The strong labor market looks set to continue in the next year, a new report indicates. Most companies are set to deliver pay raises to their employees in 2024 amid efforts to retain talent.
That said, it’s not all good news. The average raise in the US will be 3.8%, which is slightly down from the 4% raises that US employees actually did earn, on average, across 2023 so far.
It’s a good sign for workers, though, as these rates of salary increase are “well above” the raises seen across the past decade. Businesses had hoped to reverse this trend, but don’t seem to have found a way to do so just yet.
78% of US Organizations Say Their 2024 Salary Increase Budget Is the Same or Higher Year Over Year
The news comes from Payscale, the compensation data provider behind the Salary Budget Survey. This is their eighth installment in the annual survey, so they have a solid database of previous results to compare to managers’ opinions about salary budgets in 2024.

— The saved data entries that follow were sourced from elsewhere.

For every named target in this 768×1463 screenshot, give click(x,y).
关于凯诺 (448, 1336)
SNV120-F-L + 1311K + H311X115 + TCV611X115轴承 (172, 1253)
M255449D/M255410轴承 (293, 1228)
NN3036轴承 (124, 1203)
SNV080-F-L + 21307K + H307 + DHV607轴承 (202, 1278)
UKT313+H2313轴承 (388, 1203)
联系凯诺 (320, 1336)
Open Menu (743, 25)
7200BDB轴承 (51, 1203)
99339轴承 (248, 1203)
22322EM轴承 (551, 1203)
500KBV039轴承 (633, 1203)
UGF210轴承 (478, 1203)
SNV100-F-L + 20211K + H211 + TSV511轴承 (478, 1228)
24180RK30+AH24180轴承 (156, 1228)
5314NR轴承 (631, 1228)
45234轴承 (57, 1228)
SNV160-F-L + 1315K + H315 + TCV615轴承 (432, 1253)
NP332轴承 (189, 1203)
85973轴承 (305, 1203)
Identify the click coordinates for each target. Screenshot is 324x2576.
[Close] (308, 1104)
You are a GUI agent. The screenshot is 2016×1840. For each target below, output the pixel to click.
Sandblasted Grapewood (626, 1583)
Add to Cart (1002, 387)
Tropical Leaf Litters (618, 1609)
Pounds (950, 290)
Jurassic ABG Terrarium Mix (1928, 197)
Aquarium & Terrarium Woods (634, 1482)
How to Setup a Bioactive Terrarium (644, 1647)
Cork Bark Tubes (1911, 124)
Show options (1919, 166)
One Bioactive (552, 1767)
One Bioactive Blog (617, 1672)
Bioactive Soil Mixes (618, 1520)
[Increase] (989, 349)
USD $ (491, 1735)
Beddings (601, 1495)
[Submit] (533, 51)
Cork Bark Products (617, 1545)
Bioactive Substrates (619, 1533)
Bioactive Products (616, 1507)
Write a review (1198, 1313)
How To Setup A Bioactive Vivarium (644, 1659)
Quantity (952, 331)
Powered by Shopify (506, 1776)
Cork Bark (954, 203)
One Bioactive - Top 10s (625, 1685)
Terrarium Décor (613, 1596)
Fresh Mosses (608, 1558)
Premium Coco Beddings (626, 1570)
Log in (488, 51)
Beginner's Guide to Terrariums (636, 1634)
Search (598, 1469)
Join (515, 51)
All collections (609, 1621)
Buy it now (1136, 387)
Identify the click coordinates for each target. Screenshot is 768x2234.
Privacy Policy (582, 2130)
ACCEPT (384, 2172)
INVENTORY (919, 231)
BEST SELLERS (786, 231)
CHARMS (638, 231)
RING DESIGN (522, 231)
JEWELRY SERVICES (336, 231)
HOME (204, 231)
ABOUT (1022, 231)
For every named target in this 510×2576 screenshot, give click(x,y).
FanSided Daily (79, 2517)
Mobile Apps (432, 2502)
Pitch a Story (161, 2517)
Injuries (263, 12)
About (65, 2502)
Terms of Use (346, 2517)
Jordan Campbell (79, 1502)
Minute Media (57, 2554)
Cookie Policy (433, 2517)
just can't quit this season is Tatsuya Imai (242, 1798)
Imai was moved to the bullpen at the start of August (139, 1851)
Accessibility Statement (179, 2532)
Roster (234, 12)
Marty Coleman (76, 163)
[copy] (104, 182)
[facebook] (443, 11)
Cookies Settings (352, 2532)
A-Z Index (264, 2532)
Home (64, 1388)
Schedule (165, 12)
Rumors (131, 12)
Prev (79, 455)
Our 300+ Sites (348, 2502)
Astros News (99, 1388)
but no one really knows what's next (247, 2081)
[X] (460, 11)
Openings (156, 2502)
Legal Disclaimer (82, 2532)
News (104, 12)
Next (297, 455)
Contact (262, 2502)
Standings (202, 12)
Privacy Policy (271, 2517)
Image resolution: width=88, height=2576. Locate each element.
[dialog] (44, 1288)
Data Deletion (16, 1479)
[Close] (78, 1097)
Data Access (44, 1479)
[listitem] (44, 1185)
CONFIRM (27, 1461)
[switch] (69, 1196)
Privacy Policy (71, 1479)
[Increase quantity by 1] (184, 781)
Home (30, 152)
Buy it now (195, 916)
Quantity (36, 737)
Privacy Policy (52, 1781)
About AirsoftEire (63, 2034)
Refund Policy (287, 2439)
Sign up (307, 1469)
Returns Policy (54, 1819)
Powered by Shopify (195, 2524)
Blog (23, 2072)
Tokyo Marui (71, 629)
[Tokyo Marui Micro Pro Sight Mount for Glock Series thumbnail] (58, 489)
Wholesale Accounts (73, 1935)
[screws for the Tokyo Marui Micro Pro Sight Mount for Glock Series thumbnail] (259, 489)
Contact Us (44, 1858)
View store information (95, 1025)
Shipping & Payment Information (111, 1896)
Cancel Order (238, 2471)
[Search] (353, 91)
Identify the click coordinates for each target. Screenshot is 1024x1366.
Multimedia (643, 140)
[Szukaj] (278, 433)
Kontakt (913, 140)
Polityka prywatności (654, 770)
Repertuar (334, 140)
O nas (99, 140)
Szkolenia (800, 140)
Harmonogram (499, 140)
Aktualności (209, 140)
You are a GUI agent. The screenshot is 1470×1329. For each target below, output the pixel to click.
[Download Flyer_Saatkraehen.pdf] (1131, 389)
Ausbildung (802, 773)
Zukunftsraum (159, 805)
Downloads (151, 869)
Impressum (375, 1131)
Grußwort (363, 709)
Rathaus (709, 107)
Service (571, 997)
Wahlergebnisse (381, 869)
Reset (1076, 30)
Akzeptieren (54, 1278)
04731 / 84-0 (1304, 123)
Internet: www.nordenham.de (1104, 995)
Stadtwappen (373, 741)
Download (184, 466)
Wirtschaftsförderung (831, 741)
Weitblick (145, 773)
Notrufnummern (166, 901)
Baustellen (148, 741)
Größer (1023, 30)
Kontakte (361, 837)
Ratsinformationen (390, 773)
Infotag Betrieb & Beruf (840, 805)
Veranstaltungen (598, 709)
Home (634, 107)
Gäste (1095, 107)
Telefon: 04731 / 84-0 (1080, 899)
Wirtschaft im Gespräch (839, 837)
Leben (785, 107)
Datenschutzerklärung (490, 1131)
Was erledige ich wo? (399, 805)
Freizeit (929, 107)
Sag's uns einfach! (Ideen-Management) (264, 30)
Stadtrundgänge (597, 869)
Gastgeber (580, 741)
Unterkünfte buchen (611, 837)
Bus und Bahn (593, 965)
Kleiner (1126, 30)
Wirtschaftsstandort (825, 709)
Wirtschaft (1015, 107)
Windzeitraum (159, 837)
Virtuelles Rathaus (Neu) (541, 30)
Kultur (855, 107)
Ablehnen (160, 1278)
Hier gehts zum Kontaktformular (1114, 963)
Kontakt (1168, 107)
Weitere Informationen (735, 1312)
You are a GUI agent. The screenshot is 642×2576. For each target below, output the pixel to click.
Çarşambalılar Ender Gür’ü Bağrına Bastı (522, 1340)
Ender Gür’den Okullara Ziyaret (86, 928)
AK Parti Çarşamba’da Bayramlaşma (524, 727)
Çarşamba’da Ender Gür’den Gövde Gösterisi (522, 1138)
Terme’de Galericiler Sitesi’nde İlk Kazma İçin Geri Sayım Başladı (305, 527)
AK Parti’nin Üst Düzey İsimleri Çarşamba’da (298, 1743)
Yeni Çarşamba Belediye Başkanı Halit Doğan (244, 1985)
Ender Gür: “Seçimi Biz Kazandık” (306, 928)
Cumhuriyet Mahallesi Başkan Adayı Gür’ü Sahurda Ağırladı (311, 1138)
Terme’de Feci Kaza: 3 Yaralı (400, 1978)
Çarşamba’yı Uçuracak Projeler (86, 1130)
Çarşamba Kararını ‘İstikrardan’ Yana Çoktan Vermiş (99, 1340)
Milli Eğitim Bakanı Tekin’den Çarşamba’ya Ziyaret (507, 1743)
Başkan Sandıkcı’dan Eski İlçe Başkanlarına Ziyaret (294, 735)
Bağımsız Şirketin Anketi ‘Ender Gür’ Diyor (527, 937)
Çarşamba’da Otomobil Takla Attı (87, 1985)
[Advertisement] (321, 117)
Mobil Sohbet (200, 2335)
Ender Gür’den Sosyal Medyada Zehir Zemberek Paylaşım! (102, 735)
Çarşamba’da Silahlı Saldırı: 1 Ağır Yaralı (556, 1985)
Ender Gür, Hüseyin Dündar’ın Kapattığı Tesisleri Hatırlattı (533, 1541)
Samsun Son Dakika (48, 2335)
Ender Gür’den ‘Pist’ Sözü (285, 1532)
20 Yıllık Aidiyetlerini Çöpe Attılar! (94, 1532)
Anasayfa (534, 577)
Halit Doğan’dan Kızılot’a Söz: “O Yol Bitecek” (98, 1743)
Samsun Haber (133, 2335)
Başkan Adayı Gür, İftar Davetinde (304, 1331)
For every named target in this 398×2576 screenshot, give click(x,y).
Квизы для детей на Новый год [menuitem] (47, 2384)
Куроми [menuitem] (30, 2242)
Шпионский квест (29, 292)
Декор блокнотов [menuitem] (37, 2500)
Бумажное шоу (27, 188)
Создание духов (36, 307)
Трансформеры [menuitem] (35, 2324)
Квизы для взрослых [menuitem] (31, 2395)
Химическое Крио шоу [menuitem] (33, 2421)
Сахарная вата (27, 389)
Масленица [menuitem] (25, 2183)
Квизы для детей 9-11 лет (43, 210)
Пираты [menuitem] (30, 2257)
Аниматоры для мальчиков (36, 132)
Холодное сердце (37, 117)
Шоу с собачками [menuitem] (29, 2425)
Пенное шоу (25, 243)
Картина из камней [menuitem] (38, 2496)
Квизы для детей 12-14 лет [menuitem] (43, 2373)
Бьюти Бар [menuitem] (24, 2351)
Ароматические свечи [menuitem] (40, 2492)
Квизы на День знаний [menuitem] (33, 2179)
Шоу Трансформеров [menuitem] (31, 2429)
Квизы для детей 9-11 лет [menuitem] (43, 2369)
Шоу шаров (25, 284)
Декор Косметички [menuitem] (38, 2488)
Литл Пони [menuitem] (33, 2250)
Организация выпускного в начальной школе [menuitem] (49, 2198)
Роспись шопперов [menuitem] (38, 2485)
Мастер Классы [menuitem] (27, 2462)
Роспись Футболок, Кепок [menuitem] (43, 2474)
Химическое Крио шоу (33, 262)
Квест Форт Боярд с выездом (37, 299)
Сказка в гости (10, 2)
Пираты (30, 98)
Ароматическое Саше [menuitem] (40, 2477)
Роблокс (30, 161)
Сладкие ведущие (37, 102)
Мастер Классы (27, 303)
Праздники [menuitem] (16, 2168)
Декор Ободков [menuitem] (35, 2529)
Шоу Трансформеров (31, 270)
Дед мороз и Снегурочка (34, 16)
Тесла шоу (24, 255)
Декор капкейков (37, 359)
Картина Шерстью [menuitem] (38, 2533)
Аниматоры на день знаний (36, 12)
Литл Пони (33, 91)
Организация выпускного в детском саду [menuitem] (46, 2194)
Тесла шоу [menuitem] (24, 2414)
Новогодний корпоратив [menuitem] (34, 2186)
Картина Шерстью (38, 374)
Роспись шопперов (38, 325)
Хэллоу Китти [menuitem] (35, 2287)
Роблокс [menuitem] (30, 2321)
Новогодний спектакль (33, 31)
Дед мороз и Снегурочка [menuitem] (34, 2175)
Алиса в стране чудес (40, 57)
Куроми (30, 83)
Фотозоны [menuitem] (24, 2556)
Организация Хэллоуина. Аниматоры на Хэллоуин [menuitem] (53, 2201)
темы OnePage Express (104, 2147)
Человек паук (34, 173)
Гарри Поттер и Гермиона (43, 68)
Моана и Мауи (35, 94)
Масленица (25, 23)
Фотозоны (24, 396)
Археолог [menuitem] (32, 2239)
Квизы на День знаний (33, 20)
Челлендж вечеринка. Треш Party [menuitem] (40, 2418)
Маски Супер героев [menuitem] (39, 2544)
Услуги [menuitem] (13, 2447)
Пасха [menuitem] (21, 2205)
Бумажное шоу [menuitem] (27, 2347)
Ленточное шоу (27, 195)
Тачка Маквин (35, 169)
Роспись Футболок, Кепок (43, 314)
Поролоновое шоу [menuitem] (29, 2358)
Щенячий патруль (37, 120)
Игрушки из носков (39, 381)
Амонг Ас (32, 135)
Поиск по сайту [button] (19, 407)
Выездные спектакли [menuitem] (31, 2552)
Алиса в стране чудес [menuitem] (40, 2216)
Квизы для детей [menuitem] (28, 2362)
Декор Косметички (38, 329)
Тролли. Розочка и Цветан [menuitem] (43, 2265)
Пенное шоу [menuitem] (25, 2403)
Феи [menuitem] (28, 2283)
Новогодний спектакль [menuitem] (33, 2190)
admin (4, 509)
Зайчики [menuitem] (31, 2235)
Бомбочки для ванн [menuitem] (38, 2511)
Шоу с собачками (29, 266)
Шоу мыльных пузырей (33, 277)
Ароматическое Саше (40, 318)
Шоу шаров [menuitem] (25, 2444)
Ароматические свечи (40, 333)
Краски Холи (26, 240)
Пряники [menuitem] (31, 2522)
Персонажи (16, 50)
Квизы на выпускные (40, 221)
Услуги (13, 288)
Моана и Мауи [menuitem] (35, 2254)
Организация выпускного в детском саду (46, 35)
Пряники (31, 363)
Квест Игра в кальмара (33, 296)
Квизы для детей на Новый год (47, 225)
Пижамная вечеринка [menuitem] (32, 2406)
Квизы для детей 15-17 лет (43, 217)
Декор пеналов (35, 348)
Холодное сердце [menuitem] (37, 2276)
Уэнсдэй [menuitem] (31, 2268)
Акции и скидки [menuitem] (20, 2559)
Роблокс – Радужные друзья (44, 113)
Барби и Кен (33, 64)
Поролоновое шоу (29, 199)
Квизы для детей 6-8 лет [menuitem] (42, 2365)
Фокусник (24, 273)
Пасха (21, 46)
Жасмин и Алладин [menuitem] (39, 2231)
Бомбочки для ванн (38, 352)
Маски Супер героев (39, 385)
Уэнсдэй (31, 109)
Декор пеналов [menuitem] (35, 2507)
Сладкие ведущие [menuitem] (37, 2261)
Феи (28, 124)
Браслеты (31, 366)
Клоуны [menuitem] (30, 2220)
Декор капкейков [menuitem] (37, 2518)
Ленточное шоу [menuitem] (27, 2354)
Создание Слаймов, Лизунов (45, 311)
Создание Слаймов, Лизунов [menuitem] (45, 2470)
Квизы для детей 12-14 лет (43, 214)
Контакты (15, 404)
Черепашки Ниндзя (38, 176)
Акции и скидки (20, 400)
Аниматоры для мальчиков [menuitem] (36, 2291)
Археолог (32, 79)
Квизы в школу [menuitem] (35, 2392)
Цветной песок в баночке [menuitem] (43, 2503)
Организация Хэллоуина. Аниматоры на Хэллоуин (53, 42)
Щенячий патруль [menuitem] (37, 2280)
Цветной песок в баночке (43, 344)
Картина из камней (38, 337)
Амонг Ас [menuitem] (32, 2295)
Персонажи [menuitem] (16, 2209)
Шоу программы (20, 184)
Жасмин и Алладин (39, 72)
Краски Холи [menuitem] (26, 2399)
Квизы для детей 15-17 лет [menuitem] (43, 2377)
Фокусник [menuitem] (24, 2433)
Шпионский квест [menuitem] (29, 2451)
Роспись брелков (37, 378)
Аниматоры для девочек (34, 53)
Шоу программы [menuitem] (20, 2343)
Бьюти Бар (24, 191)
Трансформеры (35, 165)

At the very least, organizations aren’t planning to reduce the annual budgets they allocate for pay raises. A high percentage of organizations in the US (79%) say they’ll keep these budgets the same or will raise them in 2024. In Canada, even more organizations — 81% — say the same.
That doesn’t mean that the employees getting these raises are living large, however: Thanks to a 40-year high for inflation rates, a 4% or 3.8% average raise doesn’t even fully mitigate the rising cost of living expenses for many.
Will 2024 Salary Increases Exceed These Predictions?
Companies only expected to give 3.8% raises on average in 2023 when Payscale first polled them in 2022, so the actual average raise, 4%, actually exceeds expecations. That could happen again in 2024.
On the other, the prediction might be an overestimation. A recession could wind up weakening the labor market, so it’s possible that the trend in higher pay could be further weakened or reversed in the upcoming year. Shifting to AI might help stave off revenue losses from labor shortages, as well.
In the end, the survey simply tells us what managers think their budgets will support in 2024 — and that’s 3.8% higher wages than they thought last year.
Addressing Labor Shortages With Higher Pay
If you work in tech, you’ve likely been dealing with the fear of losing your position, thanks to an ongoing wave of deep job cuts across the industry, from Meta to Microsoft. But other industries may not have the same problem.
The issue brings to mind another recent survey which uncovered skills gaps for 22% (and counting) of businesses.
74% of organizations polled for this survey reported that they found it “more difficult today to attract qualified candidates.” Labor shortages were among the reasons given for the lack of skilled applicants, and it sure seems like higher wages would go a long way towards alleviating these concerns.
Other benefits can’t hurt, however. If your company’s budget can’t handle moderate pay raises, alternative retention methods might include backing a flexible, remote-friendly work environment, or offering upskilling initiatives.